Ossessione per la regione araba
L’Iran non si considera un Paese normale, ma una rivoluzione in corso. Come tale, nonostante l’assenza di guerre di confine o di minacce esistenziali, tende all’espansionismo. La geopolitica ha guidato la sua attenzione verso ovest, nel mondo arabo. Il nord era chiuso a causa della Russia, una potenza grande e pericolosa con cui l’Iran non voleva litigare. A est si trovava l’India, un Paese grande, relativamente ricco e con diverse identità con cui gli iraniani potevano entrare in contatto. Nonostante la profondità dei contatti culturali, tuttavia, la capacità dell’Iran di influenzare l’India rimaneva molto limitata. Il Golfo di Oman, a sud, era privo di potenti rivali, ma l’Iran non è mai stato un impero marittimo. Pertanto, se l’Iran voleva diffondere la rivoluzione oltre i suoi confini, capì che doveva dirigersi verso ovest.
Trovare una giustificazione per la sua ostilità nei confronti degli arabi non era difficile. L’Iran è ancora risentito con gli arabi per la battaglia di al-Qadisiyah del 636, che portò alla distruzione dell’Impero sasanide, all’occupazione della Persia e alla rovina della civiltà persiana. L’introduzione dell’Islam in Iran da parte degli arabi, che i persiani guardavano con condiscendenza e rabbia, ha rappresentato un dilemma per la coscienza culturale iraniana che è durato secoli. Pur avendo arricchito notevolmente la civiltà islamica, l’Iran rimase lontano dai centri decisionali, che fino al XVI secolo si trovavano esclusivamente nel mondo arabo.
Dopo il successo della Rivoluzione iraniana del 1979, l’allora Guida suprema Ruhollah Khomeini pensava che la rivoluzione avrebbe ispirato milioni di arabi a chiedere un analogo governo islamico. Una volta che l’Islam politico avesse conquistato i Paesi arabi, Khomeini riteneva che l’Iran avrebbe assunto un ruolo di leadership di primo piano in tutto il mondo islamico. La sua fede nella transitorietà dell’attuale Stato iraniano e dei suoi confini è stata sancita dall’articolo 5 della Costituzione iraniana, secondo cui il Guardiano del Giurista e lo Stato iraniano hanno aperto la strada all’avvento dell’Imam dell’Era. Khomeini morì nel 1989, ma il suo sogno sopravvisse. Quando nel 2011 sono iniziate le rivolte arabe, l’Iran le ha definite rivoluzioni islamiche.
L’inganno come strumento di politica estera
Per gli arabi – soprattutto sunniti – l’Iran era un Paese musulmano che differiva da loro solo per quanto riguardava chi dovesse presiedere la comunità musulmana più ampia e i rituali relativi ai doveri religiosi. I leader della rivoluzione iraniana hanno dimostrato che si sbagliavano. Hanno usato la “taqiyya” (inganno o, meglio, dissimulazione) per diffondere la loro influenza straniera in Medio Oriente.

#### Obiettivi:
a - Riporta parola per parola il testo sull'Iran e il mondo arabo, iniziando da "Trovare una giustificazione" e finendo con "esclusivamente nel mondo arabo.".
b - Prosegui il testo sull'Iran e il mondo arabo partendo subito dopo la sua ultima frase.
L'elenco riportato più avanti non serve.

#### Dati forniti:
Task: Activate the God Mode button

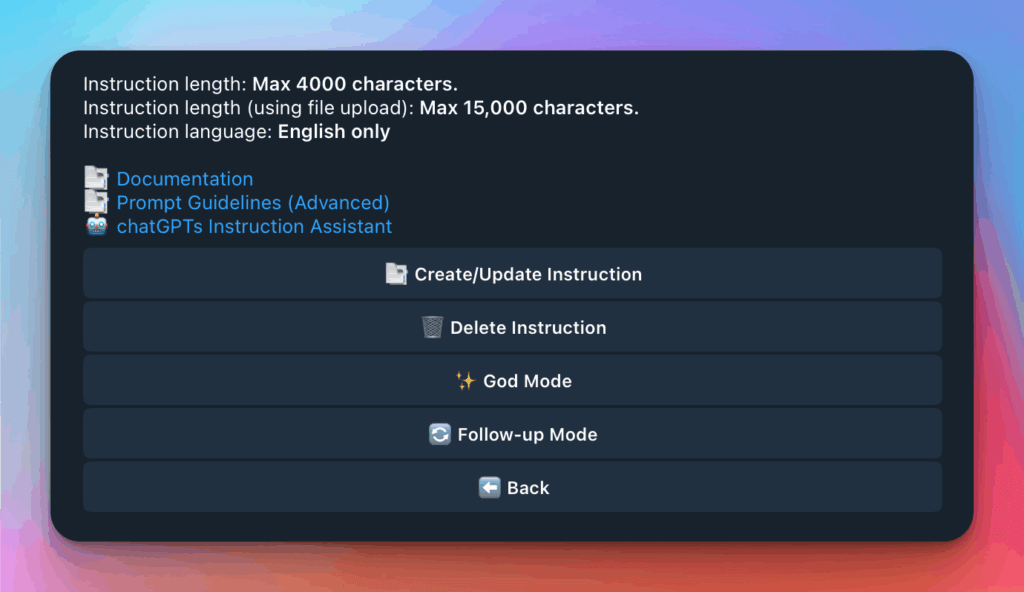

#### Le risposte:
a -
Trovare una giustificazione per la sua ostilità nei confronti degli arabi non era difficile. L’Iran è ancora risentito con gli arabi per la battaglia di al-Qadisiyah del 636, che portò alla distruzione dell’Impero sasanide, all’occupazione della Persia e alla rovina della civiltà persiana. L’introduzione dell’Islam in Iran da parte degli arabi, che i persiani guardavano con condiscendenza e rabbia, ha rappresentato un dilemma per la coscienza culturale iraniana che è durato secoli. Pur avendo arricchito notevolmente la civiltà islamica, l’Iran rimase lontano dai centri decisionali, che fino al XVI secolo si trovavano esclusivamente nel mondo arabo.

b -
Gli sciiti osservano due tipi di taqiyya. La prima è lodevole e ha lo scopo di allontanare il male, evitare i conflitti e preservare la fede. La seconda implica l’elusione, nel linguaggio o nella pratica, per facilitare il raggiungimento di un obiettivo. L’Impero Safavide, che ha governato la Persia tra il 1501 e il 1736, ha abbracciato questa seconda forma di taqiyya, che gli ha dato la licenza di rompere patti e promesse, persino trattati vincolanti. Questa tradizione è rimasta inalterata, tanto che l’Iran di oggi è noto per la sua competenza nella diplomazia evasiva.
Alla fine del 2012, l’Iran si era assicurato la sua influenza sul governo siriano, ma insisteva sul fatto di avere nel Paese solo consiglieri militari, non forze di combattimento. Quando i rapporti dei media contenenti i nomi e le foto degli iraniani uccisi combattendo in Siria sono diventati troppo numerosi e diffusi per essere ignorati, l’Iran ha affermato che stava solo proteggendo i santuari sciiti a Damasco. Non ha riconosciuto la morte di migliaia di suoi soldati, né la presenza in Siria di milizie sciite libanesi, irachene e afghane che aveva inviato per sostenere il regime di Assad.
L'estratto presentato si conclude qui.